Stored dataset items:
_ _ _

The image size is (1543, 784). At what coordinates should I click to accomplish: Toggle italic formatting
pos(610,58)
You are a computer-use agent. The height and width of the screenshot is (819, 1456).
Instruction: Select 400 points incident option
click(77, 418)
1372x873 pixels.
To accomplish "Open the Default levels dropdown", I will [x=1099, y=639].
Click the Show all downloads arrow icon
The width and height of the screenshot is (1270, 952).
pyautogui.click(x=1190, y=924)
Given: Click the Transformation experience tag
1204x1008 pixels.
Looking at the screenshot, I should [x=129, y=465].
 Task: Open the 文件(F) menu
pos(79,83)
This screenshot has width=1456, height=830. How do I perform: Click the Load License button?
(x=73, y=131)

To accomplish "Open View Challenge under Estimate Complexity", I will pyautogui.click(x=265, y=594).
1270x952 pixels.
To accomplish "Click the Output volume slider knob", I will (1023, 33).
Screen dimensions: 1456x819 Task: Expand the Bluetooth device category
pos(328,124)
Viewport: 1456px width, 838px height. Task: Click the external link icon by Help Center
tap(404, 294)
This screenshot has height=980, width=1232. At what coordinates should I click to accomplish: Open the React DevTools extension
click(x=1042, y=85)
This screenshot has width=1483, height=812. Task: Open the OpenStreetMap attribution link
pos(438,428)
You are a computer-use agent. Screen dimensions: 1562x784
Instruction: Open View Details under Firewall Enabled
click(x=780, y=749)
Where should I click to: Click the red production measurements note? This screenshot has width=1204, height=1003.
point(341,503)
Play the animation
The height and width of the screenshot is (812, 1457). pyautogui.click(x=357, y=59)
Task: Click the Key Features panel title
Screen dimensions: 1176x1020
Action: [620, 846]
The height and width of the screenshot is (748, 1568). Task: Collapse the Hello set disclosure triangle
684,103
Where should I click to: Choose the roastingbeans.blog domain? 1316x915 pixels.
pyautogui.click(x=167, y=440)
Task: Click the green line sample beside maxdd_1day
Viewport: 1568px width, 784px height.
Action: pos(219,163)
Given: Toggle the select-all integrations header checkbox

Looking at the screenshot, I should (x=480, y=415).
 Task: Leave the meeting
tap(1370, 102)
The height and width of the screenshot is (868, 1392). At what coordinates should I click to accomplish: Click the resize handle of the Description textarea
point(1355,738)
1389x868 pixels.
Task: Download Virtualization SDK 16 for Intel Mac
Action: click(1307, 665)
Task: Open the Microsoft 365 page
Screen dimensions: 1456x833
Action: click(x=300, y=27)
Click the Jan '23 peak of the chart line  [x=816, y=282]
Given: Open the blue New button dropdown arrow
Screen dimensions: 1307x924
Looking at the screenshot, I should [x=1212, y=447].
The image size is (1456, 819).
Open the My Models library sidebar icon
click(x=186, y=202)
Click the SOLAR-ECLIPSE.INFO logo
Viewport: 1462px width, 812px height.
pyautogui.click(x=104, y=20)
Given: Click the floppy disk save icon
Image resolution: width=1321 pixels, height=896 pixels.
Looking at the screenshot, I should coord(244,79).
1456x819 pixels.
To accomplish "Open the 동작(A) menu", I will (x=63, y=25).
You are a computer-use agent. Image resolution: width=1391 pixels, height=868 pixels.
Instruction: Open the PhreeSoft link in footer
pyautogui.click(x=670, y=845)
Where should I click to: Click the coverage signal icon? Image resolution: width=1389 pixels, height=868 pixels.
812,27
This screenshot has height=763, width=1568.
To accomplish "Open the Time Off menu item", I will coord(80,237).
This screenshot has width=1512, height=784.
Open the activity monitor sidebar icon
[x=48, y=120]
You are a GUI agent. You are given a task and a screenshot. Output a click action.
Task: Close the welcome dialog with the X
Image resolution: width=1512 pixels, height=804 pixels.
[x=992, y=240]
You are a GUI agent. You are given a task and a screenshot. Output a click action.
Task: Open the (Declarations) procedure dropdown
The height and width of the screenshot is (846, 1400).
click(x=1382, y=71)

_ _ _

**What to produce:** Look above for the line with "Open the My Models library sidebar icon" and the line with "Task: Close the welcome dialog with the X", and reproduce exactly those two lines plus every line between, nothing more.

**Response area:**
Open the My Models library sidebar icon
click(x=186, y=202)
Click the SOLAR-ECLIPSE.INFO logo
Viewport: 1462px width, 812px height.
pyautogui.click(x=104, y=20)
Given: Click the floppy disk save icon
Image resolution: width=1321 pixels, height=896 pixels.
Looking at the screenshot, I should coord(244,79).
1456x819 pixels.
To accomplish "Open the 동작(A) menu", I will (x=63, y=25).
You are a computer-use agent. Image resolution: width=1391 pixels, height=868 pixels.
Instruction: Open the PhreeSoft link in footer
pyautogui.click(x=670, y=845)
Where should I click to: Click the coverage signal icon? Image resolution: width=1389 pixels, height=868 pixels.
812,27
This screenshot has height=763, width=1568.
To accomplish "Open the Time Off menu item", I will coord(80,237).
This screenshot has width=1512, height=784.
Open the activity monitor sidebar icon
[x=48, y=120]
You are a GUI agent. You are given a task and a screenshot. Output a click action.
Task: Close the welcome dialog with the X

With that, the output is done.